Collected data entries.
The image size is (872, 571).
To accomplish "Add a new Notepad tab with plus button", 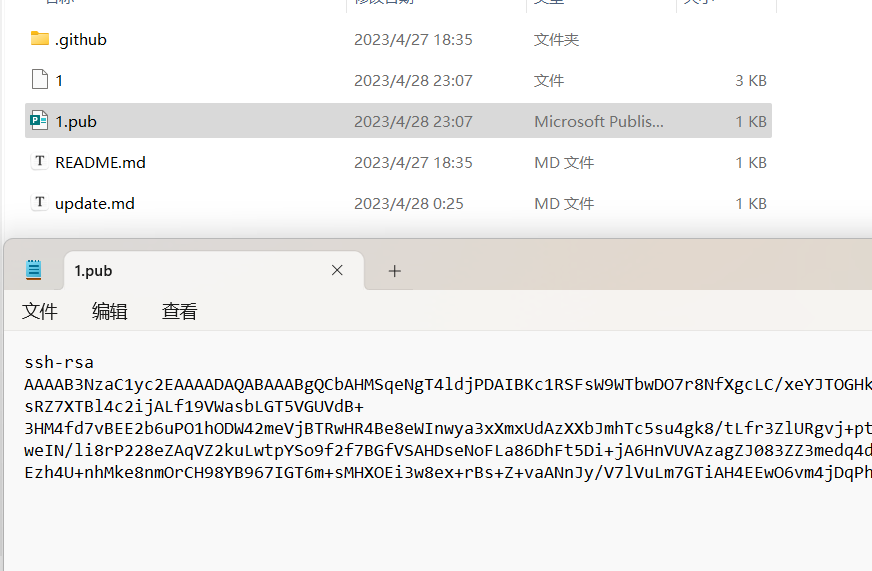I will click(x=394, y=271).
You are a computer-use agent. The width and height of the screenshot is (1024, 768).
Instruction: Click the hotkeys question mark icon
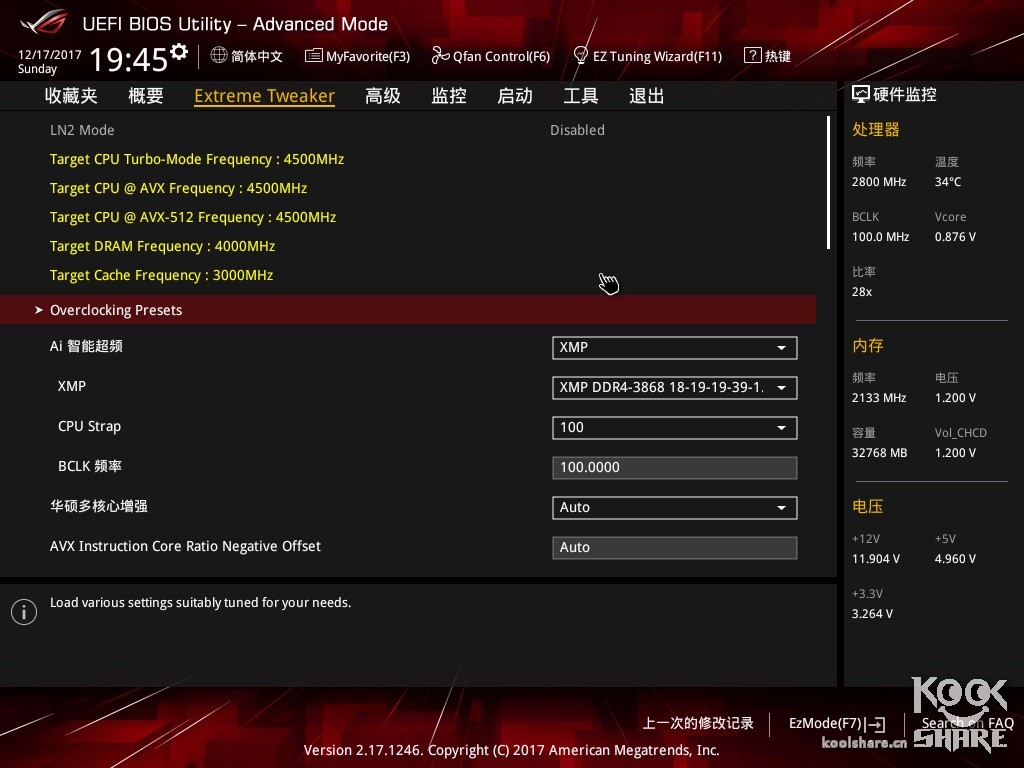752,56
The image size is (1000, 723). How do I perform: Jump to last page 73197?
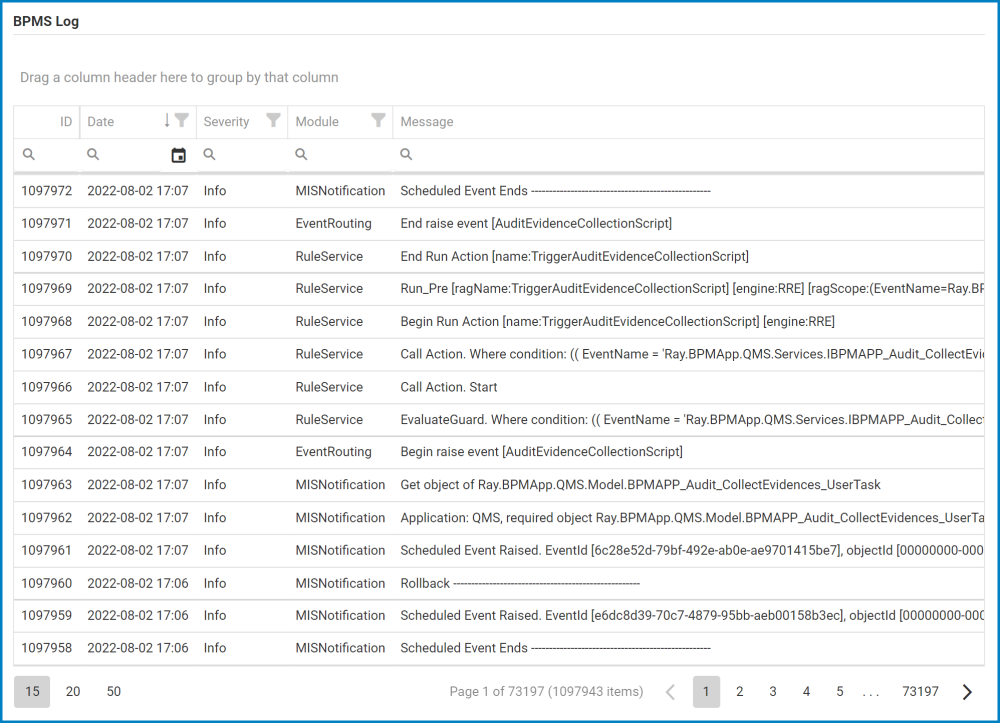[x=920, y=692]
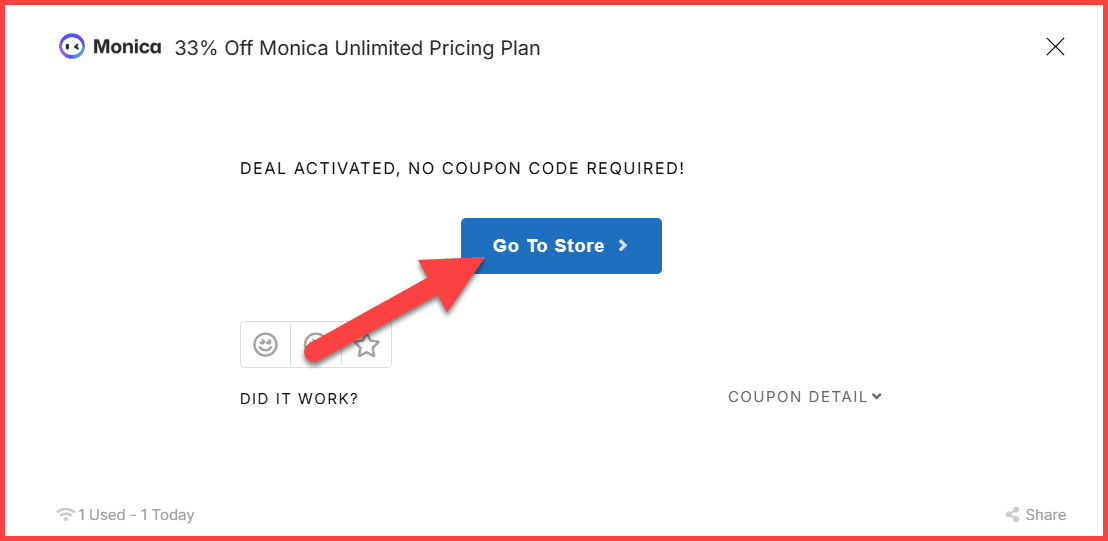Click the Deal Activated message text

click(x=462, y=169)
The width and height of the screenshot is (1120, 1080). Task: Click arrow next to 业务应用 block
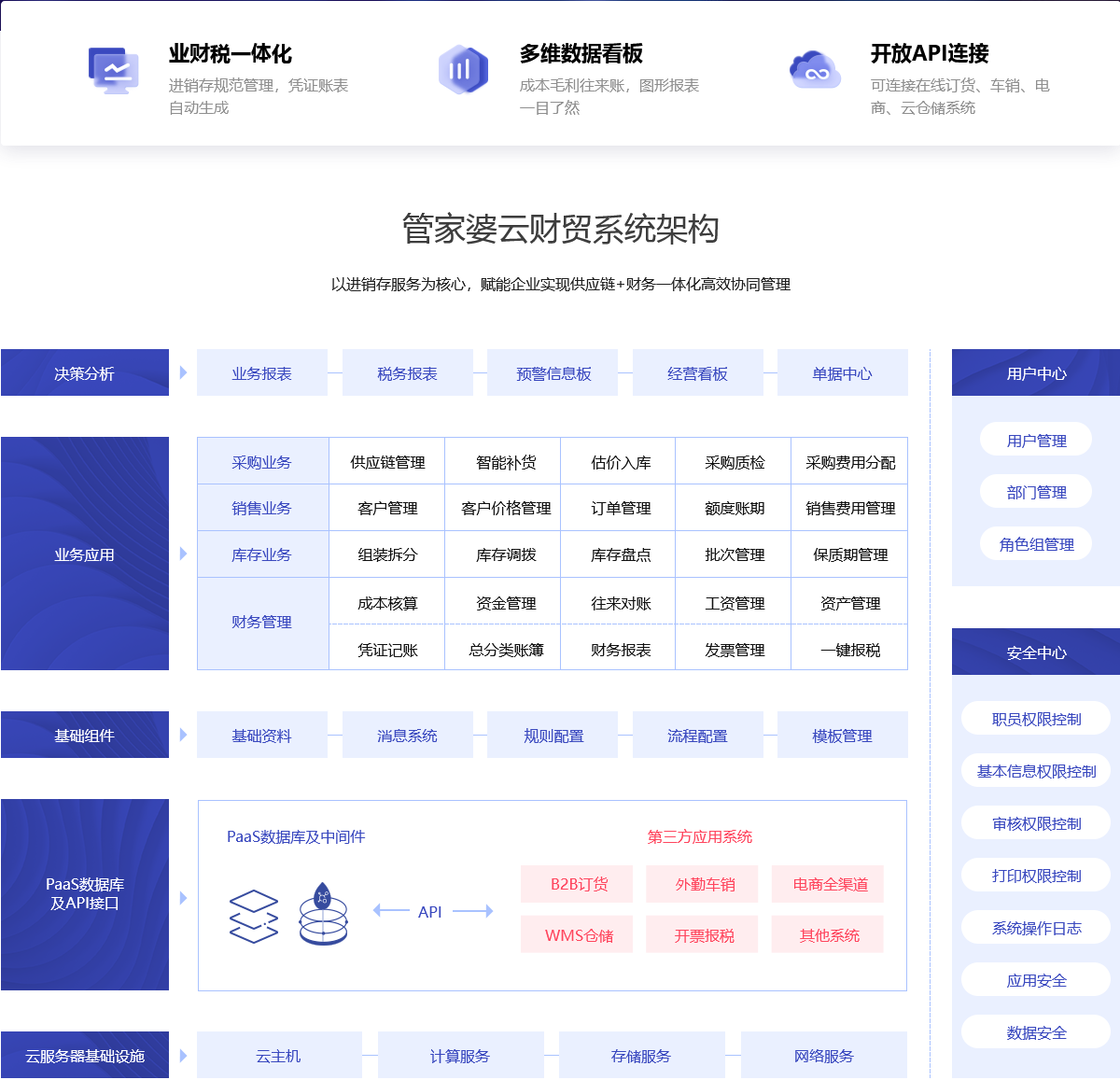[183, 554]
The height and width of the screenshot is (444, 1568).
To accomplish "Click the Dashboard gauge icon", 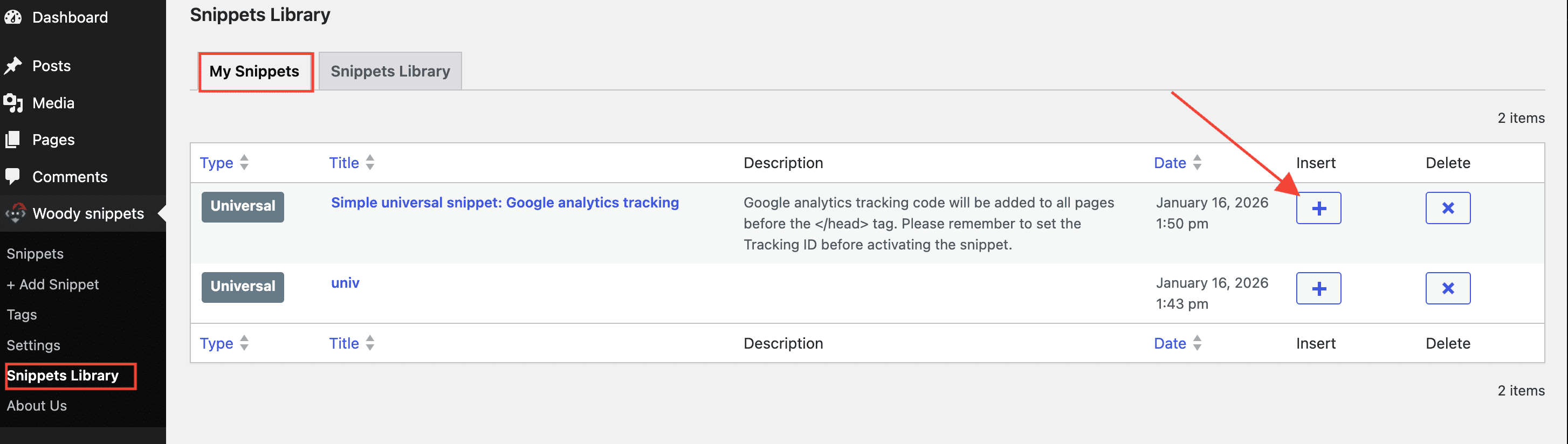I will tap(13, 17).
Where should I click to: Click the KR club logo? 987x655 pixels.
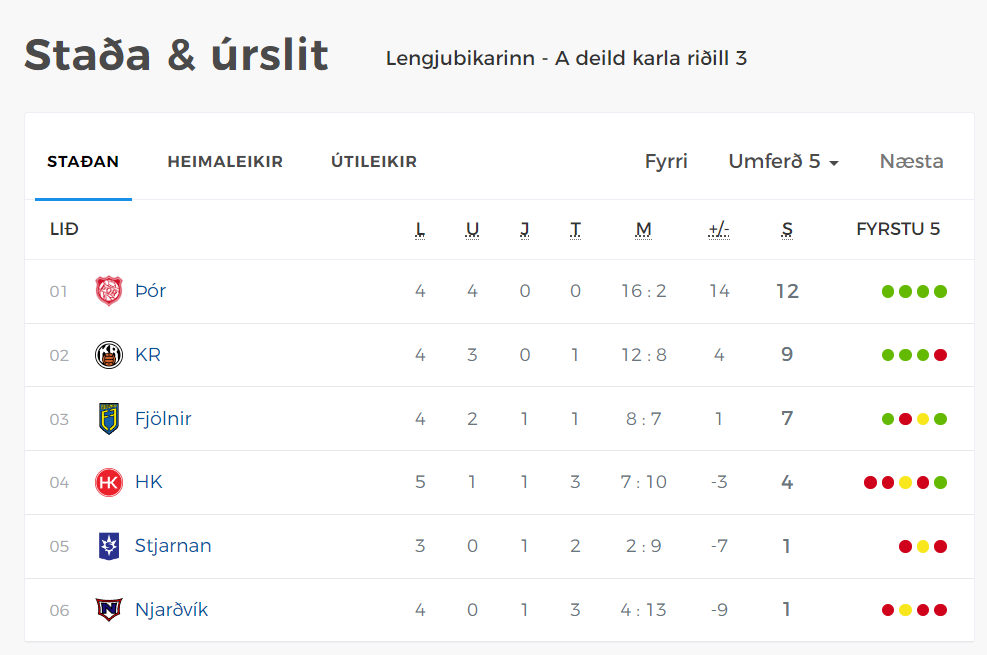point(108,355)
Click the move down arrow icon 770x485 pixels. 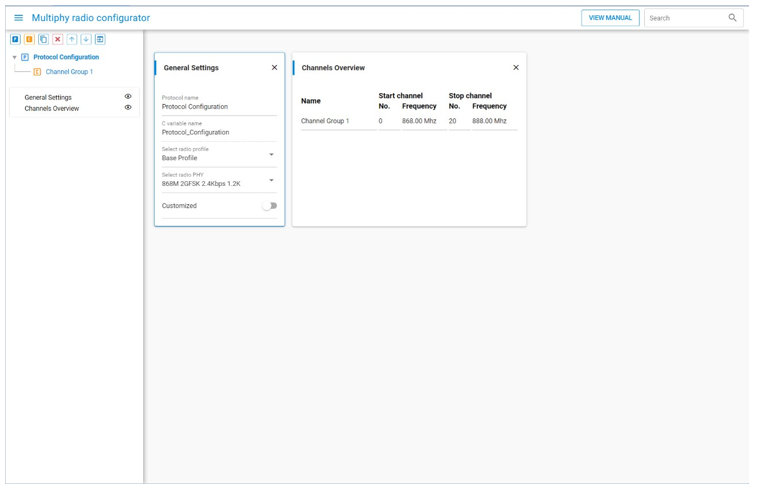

WHAT IS EXPECTED.
Each line between the one holding "You are a computer-use" and the one holding "The height and", inclusive, should be copied exactly as it appears above, and pictures should be omitted.

RESPONSE TO THE TASK.
You are a computer-use agent. The width and height of the screenshot is (1024, 768).
Instruction: Click the hotkeys question mark icon
752,56
The image size is (1000, 723). How do I perform: Jump to last page 73197?
[x=920, y=692]
Click the Deal Activated message text

click(x=462, y=169)
The width and height of the screenshot is (1120, 1080). Task: Click arrow next to 业务应用 block
[183, 554]
The height and width of the screenshot is (444, 1568).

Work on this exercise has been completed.